11. Religious people are sometimes repulsed by the prayers of a true saint, and say, “He is too familiar.” Of course a child is too familiar for the imitation of a stranger; but have you ever blamed a child for clambering up on his father’s knee? And yet you would not think of copying him. Boy, do you know what you are doing? You are playing with a learned judge, before whom prisoners tremble, and courts are hushed. Even wise counsellors speak to him as, “My lord.” That urchin does not say “My lord.” Look! He is pulling him by the beard; he is kissing his cheek. What presumption! No! he is the judge’s child; he who is judge to others is “father” to him. So the saints of God say, “Our Father who is in heaven,” always reverentially, but yet with sweet familiarity. They are at home with him. Beloved, may you know what that means by the teachings of the Spirit of sonship; for only he can teach us the blessed freedom of being at home with God.

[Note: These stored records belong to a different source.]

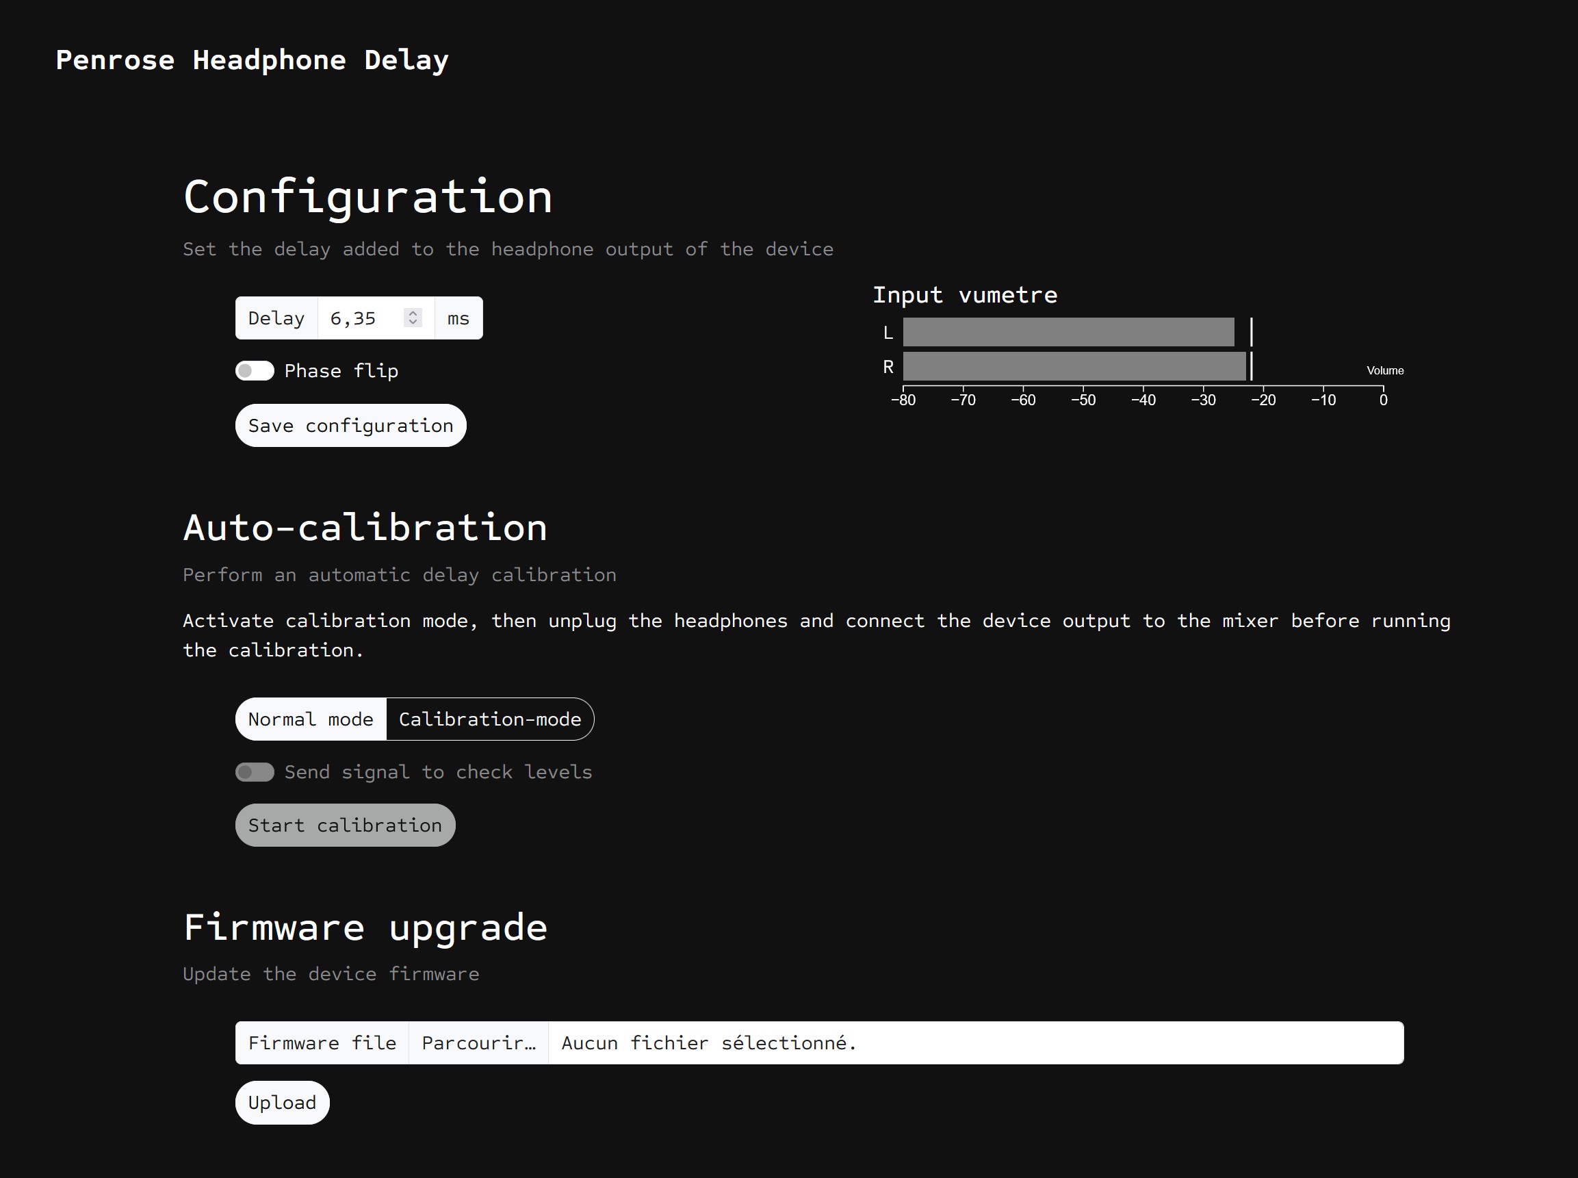Click the Auto-calibration heading

[365, 528]
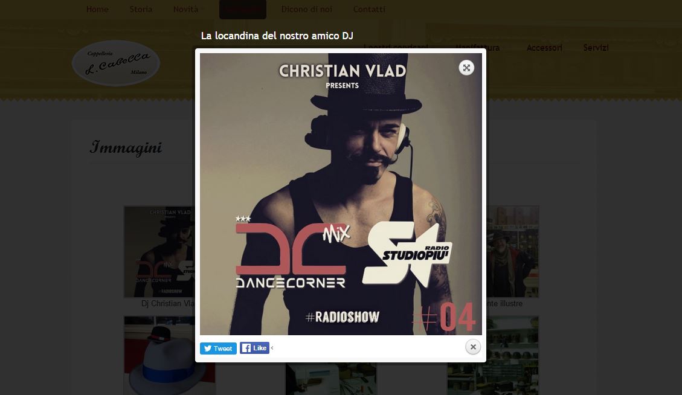
Task: Open the bottom center gallery thumbnail
Action: point(331,379)
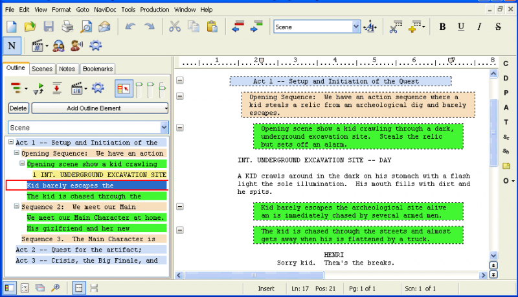
Task: Click the Print icon in toolbar
Action: [67, 27]
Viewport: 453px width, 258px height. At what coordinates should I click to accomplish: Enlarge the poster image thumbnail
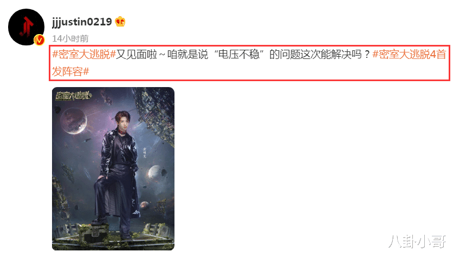click(x=113, y=169)
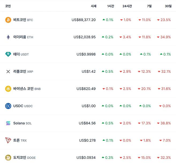The height and width of the screenshot is (166, 176).
Task: Sort by the 7일 column header
Action: [x=149, y=6]
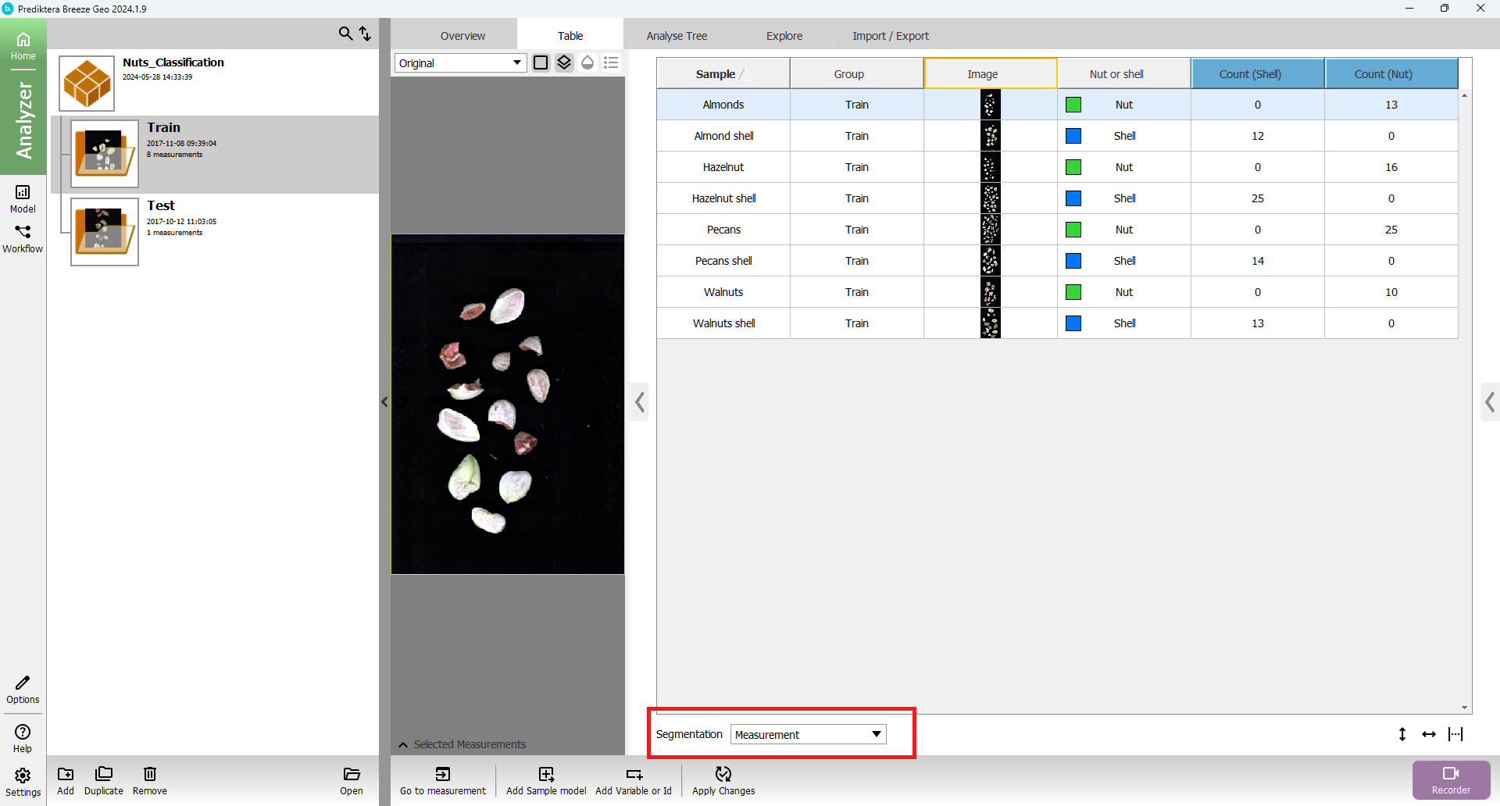The height and width of the screenshot is (806, 1500).
Task: Open the Workflow section
Action: (x=23, y=238)
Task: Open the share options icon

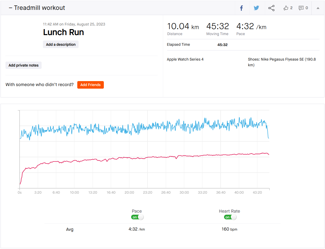Action: (x=271, y=8)
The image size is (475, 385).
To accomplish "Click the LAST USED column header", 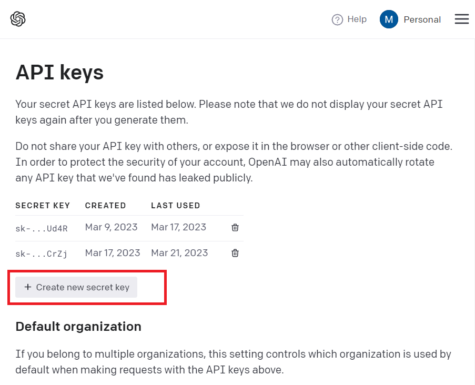I will tap(176, 206).
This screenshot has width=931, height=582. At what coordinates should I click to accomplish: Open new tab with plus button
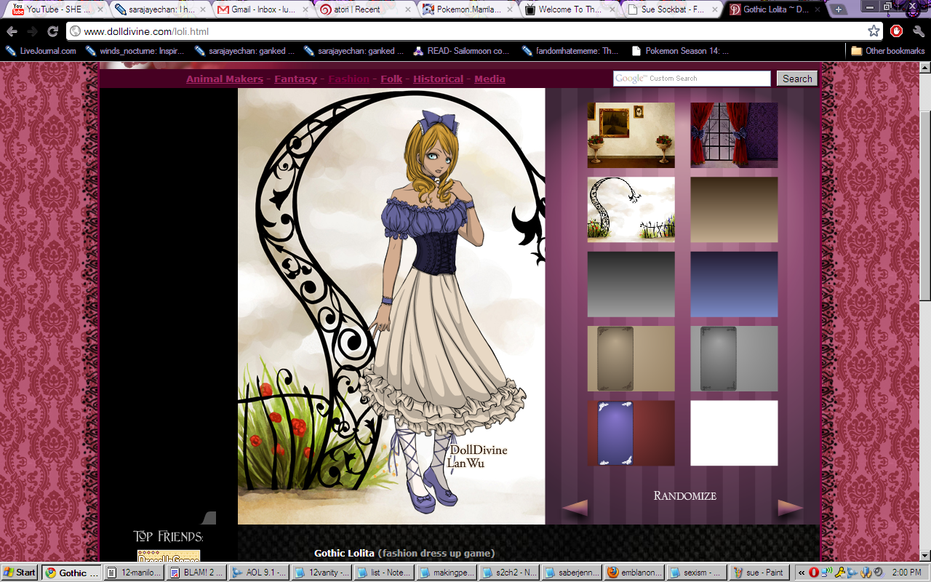click(839, 9)
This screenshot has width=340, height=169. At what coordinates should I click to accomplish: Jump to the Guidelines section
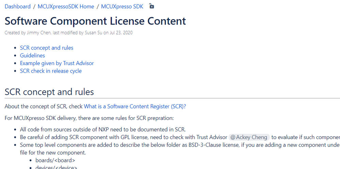[x=32, y=56]
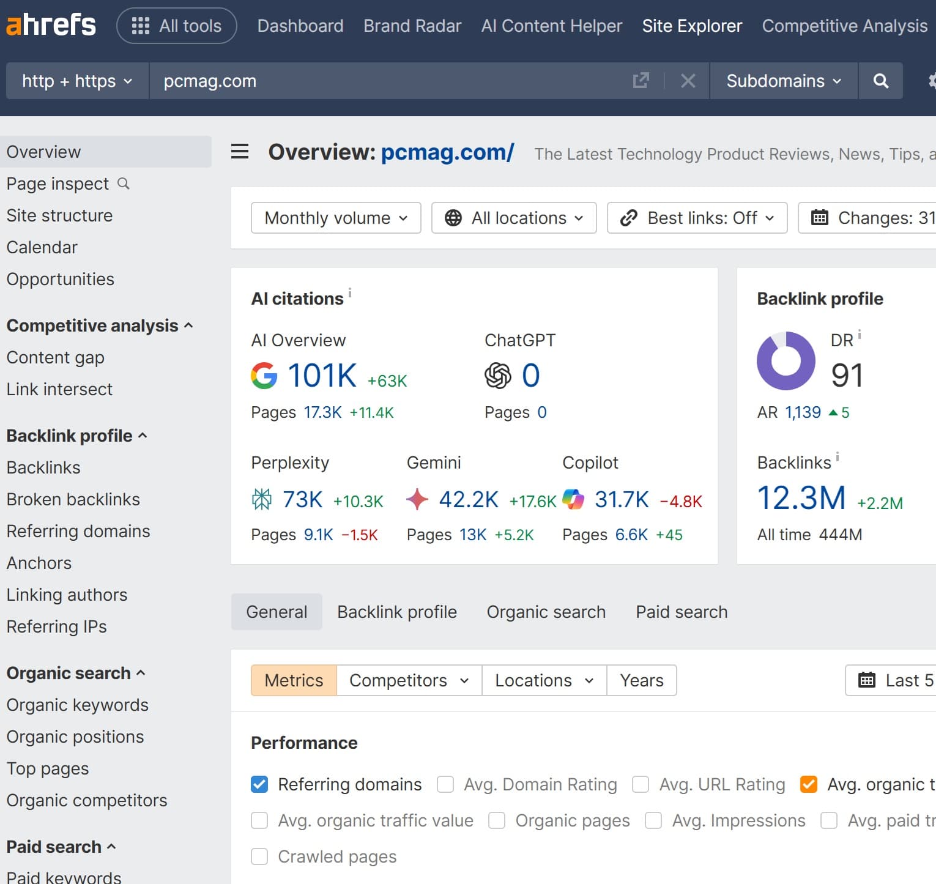Click the ChatGPT citations icon
Viewport: 936px width, 884px height.
click(x=499, y=376)
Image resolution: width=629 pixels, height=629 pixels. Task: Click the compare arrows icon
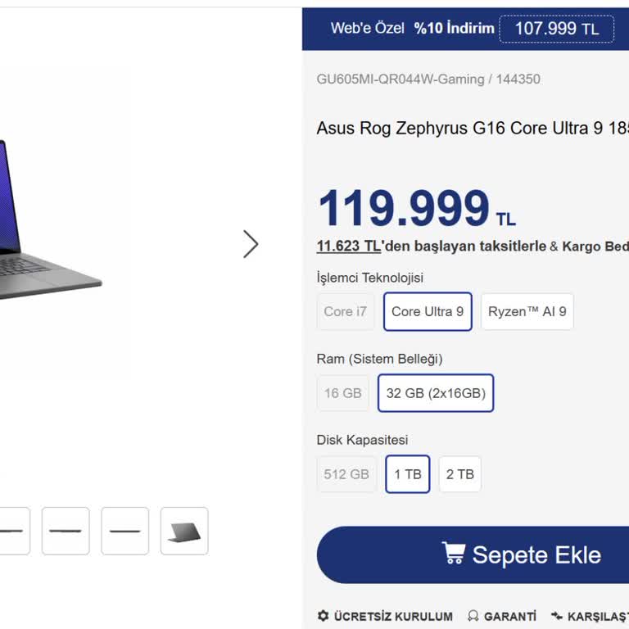click(x=556, y=615)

12. A man’s habitation is also the place of his intimate knowledge. David knew the Lord even as he knew the caves in which he had sheltered. David could have served as guide to the great hollows of Adullam; and these, in their vastness and sublimity, may be compared to the mysteries of God. There is a weird charm to my mind about caves: I like to visit all that are in my way. One is pleased to pass from one subterranean room to another, and see the secrets which are revealed by the glare of the torches. Here there is a spring of water, there a grand stalactite; here is an ascending staircase leading to another hollow, and there you must go down by a ladder to a greater depth. This is a fair allegory of the way in which the Spirit of God leads us into all truth. In God, even in Christ Jesus, are hidden all the treasures of wisdom and knowledge, and within these hiding-places we find our habitations. David was so much at home with God that he entered by earnest trust into one attribute after another, and delighted in them all. He knew the Lord. He could say, “My meditation of him shall be sweet: I will be glad in the Lord.” He loved to dwell in the rocky strongholds of eternal love, unchanging grace, almighty wisdom, unspotted holiness, unerring purpose, and infinite power. Oh brethren, seek to have the same clear knowledge of the Lord as David had, until you can say that you are at home with God, who is your habitation.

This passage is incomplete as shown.